Mémorial des disparus en Algérie (Perpignan) ©Cercle algérianiste
Mémorial des disparus en Algérie (Perpignan) ©Cercle algérianiste

Soixante ans se sont écoulés, mais la guerre d’Algérie est au cœur de l’actualité. « L’Algérie a vaincu, la Palestine vaincra », scandait-on, il y a quelques jours, dans le hall de Sciences Po. Ce slogan, il figurait aussi sur l’affiche de la 4e semaine décoloniale à Ivry-sur-Seine, le 17 octobre dernier, salle Robespierre (sic). Avec le sous-titre « Expérience du colonialisme et lutte de libération en résonance ». La comparaison est récurrente, du côté de La France insoumise, en particulier chez Rima Hassan. La stratégie est limpide : « Puisque vous avez soutenu le FLN, vous devez faire de même avec le Hamas, dans son combat contre les "colons". » Le parallèle, du reste, est pertinent car les méthodes et le modus operandi du 7 octobre ne sont pas sans rappeler les massacres à Philippeville ou El-Alia. Sauf que la comparaison a ses limites, car si lesdits « colons » en Israël peuvent se prévaloir du soutien sans faille de leur gouvernement, les « colons » français ont été lâchés, oubliés, méprisés par l’État français, celui-là même qui avait envoyé, jadis, leurs grands-parents en Algérie, les encourageant à s’y installer.
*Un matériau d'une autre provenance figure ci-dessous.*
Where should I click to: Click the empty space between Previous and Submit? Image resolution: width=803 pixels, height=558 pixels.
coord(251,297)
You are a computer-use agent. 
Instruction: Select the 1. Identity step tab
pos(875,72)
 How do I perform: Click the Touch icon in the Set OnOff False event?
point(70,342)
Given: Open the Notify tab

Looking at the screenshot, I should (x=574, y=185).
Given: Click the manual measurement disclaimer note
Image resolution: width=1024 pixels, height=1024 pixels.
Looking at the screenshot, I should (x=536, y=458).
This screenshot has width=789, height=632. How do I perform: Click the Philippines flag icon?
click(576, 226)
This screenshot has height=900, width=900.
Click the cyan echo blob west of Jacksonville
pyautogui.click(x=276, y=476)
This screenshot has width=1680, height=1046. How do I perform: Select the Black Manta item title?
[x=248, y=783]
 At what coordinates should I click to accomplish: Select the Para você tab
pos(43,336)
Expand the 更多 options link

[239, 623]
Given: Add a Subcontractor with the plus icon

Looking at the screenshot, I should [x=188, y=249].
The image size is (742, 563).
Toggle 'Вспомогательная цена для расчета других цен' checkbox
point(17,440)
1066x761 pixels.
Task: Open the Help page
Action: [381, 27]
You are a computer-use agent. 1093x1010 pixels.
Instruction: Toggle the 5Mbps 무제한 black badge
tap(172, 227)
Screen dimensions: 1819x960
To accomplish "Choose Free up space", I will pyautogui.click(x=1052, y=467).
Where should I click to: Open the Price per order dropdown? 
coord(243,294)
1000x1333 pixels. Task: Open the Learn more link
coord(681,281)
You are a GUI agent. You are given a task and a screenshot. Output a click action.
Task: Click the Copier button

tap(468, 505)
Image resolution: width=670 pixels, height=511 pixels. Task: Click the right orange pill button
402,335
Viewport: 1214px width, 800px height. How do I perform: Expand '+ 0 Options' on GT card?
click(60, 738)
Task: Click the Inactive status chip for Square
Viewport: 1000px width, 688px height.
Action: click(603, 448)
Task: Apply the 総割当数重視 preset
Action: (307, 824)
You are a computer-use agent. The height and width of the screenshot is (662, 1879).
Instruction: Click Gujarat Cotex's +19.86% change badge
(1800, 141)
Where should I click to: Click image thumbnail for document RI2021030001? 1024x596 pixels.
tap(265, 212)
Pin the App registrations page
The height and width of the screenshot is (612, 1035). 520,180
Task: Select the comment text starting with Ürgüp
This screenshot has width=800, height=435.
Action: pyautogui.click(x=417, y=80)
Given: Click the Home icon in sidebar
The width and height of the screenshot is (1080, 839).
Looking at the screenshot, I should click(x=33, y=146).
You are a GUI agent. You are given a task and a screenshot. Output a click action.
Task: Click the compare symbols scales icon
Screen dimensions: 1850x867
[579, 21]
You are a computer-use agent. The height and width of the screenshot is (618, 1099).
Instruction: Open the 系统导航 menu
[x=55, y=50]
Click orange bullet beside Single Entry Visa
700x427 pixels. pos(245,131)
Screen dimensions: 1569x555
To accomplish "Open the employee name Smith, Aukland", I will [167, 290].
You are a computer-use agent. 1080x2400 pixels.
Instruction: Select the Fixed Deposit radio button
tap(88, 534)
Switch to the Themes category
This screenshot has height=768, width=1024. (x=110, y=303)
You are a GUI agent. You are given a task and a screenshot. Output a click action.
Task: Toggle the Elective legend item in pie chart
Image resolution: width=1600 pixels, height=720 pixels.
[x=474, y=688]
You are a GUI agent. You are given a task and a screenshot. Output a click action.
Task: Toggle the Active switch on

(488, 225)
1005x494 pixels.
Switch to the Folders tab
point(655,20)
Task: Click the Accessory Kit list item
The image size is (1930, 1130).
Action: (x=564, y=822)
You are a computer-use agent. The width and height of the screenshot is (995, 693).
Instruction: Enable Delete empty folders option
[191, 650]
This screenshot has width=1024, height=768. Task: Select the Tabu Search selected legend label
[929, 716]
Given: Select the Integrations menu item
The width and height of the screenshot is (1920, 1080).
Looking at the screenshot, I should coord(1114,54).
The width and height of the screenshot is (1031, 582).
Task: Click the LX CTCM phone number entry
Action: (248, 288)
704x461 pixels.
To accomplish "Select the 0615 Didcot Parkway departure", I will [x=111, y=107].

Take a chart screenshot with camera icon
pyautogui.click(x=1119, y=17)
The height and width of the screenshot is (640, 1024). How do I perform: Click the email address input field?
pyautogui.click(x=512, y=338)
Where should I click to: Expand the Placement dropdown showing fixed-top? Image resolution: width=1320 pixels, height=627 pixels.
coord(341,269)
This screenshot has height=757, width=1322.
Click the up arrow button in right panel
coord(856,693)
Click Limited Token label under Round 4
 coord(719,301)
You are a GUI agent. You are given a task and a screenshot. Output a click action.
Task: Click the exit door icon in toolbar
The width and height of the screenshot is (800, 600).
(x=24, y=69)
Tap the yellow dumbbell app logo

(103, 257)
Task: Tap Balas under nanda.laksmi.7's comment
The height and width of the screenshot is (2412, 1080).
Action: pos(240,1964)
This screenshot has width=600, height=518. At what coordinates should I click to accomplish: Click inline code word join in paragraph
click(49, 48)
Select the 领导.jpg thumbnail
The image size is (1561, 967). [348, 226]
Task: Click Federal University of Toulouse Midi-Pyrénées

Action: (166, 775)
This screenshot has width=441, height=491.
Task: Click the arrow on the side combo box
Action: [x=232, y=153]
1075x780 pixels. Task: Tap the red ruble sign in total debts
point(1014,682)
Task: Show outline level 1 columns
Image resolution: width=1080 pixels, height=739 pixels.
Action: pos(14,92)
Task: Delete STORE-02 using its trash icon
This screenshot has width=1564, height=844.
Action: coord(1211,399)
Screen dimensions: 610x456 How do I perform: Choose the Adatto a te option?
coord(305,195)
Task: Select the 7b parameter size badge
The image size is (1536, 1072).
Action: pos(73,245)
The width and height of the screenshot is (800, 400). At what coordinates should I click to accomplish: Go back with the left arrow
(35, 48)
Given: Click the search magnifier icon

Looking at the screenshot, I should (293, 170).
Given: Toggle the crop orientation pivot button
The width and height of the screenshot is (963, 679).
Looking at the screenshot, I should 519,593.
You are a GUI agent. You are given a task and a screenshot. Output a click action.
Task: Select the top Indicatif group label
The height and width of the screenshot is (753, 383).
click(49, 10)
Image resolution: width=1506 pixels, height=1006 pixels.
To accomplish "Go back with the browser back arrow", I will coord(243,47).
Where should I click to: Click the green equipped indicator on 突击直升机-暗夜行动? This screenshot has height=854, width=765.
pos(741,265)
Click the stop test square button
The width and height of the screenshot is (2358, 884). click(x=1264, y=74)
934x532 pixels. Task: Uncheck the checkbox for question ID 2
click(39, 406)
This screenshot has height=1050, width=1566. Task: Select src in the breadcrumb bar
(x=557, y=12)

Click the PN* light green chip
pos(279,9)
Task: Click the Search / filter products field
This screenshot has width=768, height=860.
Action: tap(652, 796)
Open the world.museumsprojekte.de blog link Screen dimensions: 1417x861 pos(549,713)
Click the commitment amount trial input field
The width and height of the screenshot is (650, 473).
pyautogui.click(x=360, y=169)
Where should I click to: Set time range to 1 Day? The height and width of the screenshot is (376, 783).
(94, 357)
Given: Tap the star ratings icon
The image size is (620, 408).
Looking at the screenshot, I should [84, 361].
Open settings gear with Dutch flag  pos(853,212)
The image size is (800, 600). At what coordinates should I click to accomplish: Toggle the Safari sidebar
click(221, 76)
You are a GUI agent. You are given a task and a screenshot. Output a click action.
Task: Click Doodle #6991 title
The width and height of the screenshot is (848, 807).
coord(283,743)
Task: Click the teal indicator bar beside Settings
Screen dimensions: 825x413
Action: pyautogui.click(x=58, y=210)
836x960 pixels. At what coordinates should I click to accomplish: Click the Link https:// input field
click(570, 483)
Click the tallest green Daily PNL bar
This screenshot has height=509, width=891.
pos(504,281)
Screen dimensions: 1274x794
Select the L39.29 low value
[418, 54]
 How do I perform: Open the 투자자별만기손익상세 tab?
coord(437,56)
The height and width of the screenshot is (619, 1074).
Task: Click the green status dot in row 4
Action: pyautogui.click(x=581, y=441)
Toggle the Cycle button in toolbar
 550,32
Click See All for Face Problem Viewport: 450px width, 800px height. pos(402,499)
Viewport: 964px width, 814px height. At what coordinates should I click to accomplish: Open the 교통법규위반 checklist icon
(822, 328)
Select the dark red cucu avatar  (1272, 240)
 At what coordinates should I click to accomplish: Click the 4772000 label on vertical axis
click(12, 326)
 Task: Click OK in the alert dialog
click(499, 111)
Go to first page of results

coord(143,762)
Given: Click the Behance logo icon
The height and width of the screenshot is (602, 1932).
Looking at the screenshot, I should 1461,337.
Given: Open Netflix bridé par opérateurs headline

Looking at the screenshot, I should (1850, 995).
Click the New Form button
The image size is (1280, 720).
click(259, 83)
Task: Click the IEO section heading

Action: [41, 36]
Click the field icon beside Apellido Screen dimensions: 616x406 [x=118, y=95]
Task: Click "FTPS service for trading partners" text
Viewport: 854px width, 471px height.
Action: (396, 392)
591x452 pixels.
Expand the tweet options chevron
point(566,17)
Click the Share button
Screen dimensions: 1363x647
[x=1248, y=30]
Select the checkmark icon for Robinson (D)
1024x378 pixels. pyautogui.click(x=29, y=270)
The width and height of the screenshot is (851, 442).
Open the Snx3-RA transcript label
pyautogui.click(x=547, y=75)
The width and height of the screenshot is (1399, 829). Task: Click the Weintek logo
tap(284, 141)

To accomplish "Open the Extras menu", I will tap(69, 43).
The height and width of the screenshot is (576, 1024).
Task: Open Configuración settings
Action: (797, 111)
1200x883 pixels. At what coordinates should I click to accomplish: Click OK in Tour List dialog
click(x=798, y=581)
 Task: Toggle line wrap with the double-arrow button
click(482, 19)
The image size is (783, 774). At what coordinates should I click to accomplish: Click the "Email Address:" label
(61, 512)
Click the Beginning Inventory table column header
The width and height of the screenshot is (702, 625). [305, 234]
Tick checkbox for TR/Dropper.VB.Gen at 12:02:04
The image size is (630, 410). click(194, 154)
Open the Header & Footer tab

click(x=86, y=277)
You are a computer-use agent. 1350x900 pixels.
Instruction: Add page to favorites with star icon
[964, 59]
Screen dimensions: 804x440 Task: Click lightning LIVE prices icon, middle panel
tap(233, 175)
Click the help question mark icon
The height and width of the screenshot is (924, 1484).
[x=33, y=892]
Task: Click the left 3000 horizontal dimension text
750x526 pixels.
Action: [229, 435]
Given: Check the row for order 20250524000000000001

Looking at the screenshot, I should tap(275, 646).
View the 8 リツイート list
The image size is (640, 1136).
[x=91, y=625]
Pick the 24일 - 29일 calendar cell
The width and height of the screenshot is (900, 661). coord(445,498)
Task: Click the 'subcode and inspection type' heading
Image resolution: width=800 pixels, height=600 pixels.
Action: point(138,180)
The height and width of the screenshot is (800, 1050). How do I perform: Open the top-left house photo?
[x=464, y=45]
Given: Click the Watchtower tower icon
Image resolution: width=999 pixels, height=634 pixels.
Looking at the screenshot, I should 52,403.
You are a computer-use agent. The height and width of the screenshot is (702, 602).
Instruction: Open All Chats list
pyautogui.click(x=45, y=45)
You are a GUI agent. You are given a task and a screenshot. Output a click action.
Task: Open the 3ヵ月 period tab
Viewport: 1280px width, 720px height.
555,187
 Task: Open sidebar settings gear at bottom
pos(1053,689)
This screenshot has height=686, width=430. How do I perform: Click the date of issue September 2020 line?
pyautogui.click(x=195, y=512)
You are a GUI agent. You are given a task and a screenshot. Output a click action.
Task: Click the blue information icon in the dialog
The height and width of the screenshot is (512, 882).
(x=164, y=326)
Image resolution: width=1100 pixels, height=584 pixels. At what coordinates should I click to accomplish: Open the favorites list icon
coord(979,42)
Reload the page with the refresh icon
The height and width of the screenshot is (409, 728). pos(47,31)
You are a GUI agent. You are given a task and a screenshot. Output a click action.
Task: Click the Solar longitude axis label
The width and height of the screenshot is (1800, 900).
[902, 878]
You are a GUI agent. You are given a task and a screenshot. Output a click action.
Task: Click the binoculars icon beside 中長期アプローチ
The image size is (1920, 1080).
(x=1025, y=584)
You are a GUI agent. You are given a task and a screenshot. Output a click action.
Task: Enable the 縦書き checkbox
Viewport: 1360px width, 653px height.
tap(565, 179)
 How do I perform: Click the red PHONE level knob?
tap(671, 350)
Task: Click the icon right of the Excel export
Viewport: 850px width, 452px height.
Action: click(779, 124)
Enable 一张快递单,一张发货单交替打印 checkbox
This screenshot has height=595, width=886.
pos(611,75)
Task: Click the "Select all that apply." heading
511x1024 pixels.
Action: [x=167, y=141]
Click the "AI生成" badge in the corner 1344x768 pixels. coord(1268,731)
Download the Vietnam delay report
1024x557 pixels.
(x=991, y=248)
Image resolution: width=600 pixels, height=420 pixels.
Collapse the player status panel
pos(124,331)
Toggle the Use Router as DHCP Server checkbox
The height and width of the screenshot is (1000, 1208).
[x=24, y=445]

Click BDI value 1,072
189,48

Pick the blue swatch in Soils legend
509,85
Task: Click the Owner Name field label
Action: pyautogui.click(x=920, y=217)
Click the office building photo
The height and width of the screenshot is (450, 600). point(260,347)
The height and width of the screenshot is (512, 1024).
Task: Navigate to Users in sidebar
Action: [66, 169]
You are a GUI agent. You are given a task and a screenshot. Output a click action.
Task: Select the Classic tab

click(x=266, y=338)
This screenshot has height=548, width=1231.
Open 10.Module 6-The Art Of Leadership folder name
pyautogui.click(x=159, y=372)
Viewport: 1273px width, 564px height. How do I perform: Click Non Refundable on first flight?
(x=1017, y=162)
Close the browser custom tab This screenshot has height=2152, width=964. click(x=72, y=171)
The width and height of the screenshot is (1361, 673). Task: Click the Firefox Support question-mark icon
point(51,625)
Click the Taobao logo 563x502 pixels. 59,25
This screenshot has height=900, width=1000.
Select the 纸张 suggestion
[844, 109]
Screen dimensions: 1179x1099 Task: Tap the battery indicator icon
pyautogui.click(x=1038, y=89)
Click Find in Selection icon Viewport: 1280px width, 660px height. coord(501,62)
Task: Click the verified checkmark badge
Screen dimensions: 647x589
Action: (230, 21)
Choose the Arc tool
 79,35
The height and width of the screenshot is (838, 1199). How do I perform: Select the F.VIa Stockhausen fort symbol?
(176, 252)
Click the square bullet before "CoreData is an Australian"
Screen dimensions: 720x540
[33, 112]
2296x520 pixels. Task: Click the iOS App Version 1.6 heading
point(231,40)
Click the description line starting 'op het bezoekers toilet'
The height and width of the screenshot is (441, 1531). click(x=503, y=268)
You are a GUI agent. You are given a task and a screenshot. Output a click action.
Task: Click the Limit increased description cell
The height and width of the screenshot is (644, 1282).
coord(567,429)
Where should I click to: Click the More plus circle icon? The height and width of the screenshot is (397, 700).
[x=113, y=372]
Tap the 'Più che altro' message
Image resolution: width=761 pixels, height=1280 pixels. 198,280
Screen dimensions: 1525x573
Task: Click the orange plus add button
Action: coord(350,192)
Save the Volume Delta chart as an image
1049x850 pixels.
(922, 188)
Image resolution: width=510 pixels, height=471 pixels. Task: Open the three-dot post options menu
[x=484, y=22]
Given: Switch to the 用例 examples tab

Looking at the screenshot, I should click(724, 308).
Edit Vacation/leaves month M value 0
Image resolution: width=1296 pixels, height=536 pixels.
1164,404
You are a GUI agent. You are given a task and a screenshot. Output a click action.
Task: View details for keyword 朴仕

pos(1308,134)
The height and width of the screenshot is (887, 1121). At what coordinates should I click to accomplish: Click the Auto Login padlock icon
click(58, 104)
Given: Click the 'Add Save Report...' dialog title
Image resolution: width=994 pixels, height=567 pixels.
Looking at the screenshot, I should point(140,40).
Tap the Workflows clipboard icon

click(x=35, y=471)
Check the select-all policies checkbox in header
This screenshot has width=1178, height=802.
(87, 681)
Prix Clara-Lanzi à Jean-Pax Méfret 

Que seraient devenus les pieds-noirs, les harkis, comment auraient-ils pu s’en sortir matériellement et moralement sans quelques initiatives privées pour les aider à sortir la tête de l’eau ? Mercredi dernier, à Paris, était ainsi remis à Jean-Pax Méfret le prix Clara-Lanzi par le Secours de France. Qui connaît le Secours de France, Clara Lanzi ou Jean-Pax Méfret ? Personne ou, en tout cas, hélas, fort peu de monde. Le Secours de France, créé en 1961 par une courageuse Corse Clara Lanzi, et présidé aujourd’hui par Jean-Marie Schmitz, œuvre sans relâche, humblement et dans l’ombre, depuis plus de 60 ans pour tous les harkis, leur famille - jusqu’aux petits-enfants auxquels elle octroie encore des bourses d’excellence -, soulève aussi des montagnes pour les vieux soldats en difficulté, les pieds-noirs et plus généralement, aujourd’hui, pour que les chrétiens du Moyen-Orient « puissent continuer à vivre sur les terres qui ont vu naître [leur] foi ». L'association s’emploie aussi - tonneau des Danaïdes et rocher de Sisyphe à la fois - à « lutter contre la désinformation sur l’Histoire récente de notre pays et la "repentance" dont elle est l’objet jusqu’au sommet de l’État ». Quant à Jean-Pax Méfret, pied-noir, journaliste et « chanteur de l’Occident », il a joué, sous les radars des médias - non qu’il veuille se cacher mais parce que ceux-ci l’ignoraient -, un rôle « gramscien » majeur dans l’émergence et l’intériorisation, sur plusieurs générations, d’une contre-culture assumée, passant en particulier par l’exaltation d’un roman national interdit. Il a, en musique, pansé les plaies des pieds-noirs, des harkis, de tous ceux qui les ont défendus, et surtout lavé leur honneur. La cérémonie très touchante a été suivie d’un petit concert qui ne l’était pas moins. Mais il ne s’y trouvait aucun officiel, aucun « grand » média.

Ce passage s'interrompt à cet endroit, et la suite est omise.